Most of those infected (90 percent) have asymptomatic latent TB infection (LTBI). There is a 10 percent lifetime chance that LTBI will progress to active TB disease which, if left untreated, will kill more than 50 percent of its victims. TB is one of the top three infectious killing diseases in the world: HIV/AIDS kills 3 million people each year, TB kills 2 million, and malaria kills 1 million.

The neglect of TB control programs, HIV/AIDS, and immigration has caused a resurgence of tuberculosis. Multiple drug resistant strains of TB (MDR-TB) are emerging. The World Health Organization declared TB a global health emergency in 1993.

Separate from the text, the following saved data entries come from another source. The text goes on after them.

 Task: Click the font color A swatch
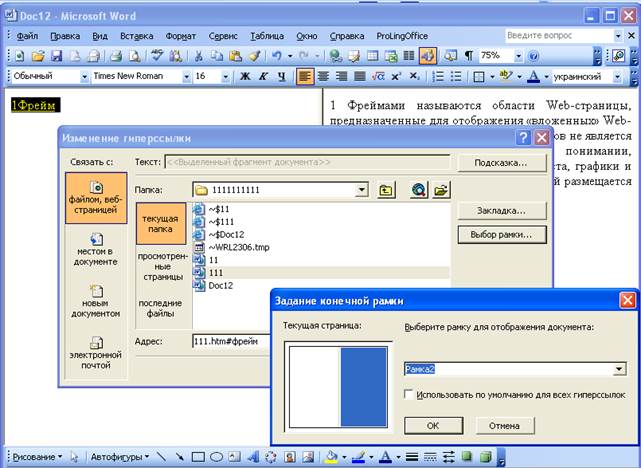pyautogui.click(x=533, y=76)
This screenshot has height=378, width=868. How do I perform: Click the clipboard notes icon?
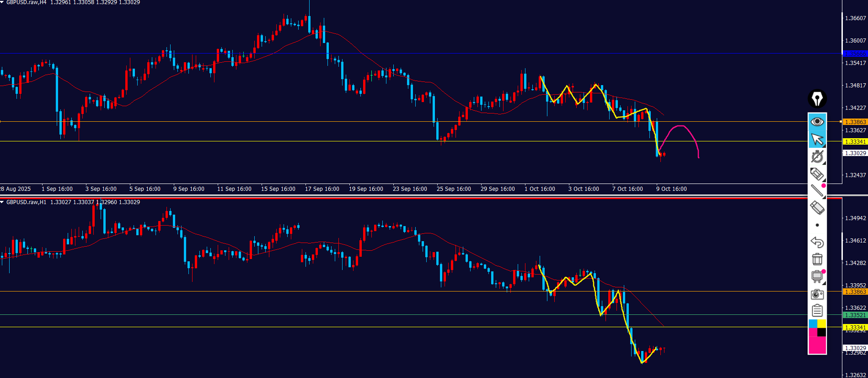click(x=817, y=311)
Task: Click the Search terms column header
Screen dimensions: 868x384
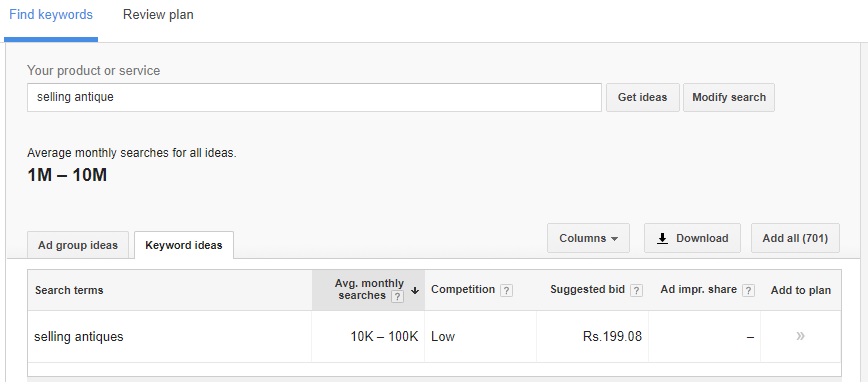Action: coord(69,290)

Other names for the disease

  • TB (short for tuberculosis and also for Tubercle Bacillus)
  • Consumption (TB seemed to consume people from within with its symptoms of bloody cough, fever, pallor, and long relentless wasting)
  • Wasting disease
  • White plague (TB sufferers appear markedly pale)
  • Phthisis (Greek for consumption) and phthisis pulmonalis
  • Scrofula (swollen neck glands)
  • King's evil (so called because it was believed that a king's touch would heal scrofula)
  • Pott's disease of the spine
  • Miliary TB (x-ray lesions look like millet seeds)
  • Tabes mesenterica (TB of the abdomen)
  • Lupus vulgaris (the common wolf - TB of the skin)
  • Prosector's wart, also a kind of TB of the skin, transmitted by contact with contaminated cadavers to anatomists, pathologists, veterinarians, surgeons, butchers, etc.

The bacterium

The cause of tuberculosis, Mycobacterium tuberculosis (MTB), is a slow-growing aerobic bacterium that divides every 16 to 20 hours. This is extremely slow compared to other bacteria, which tend to have division times measured in minutes (among the fastest growing bacteria is a strain of E. coli that can divide roughly every 20 minutes). It is not classified as either Gram-positive or Gram-negative because it does not have the chemical characteristics of either, although it contains peptidoglycan in their cell wall. If a Gram stain is performed, it stains very weakly Gram-positive or not at all. It is a small rod-like bacillus which can withstand weak disinfectants and can survive in a dry state for weeks but, spontaneously, can only grow within a host organism (in vitro culture of M. tuberculosis took a long time to be achieved, but is nowadays a normal laboratory procedure).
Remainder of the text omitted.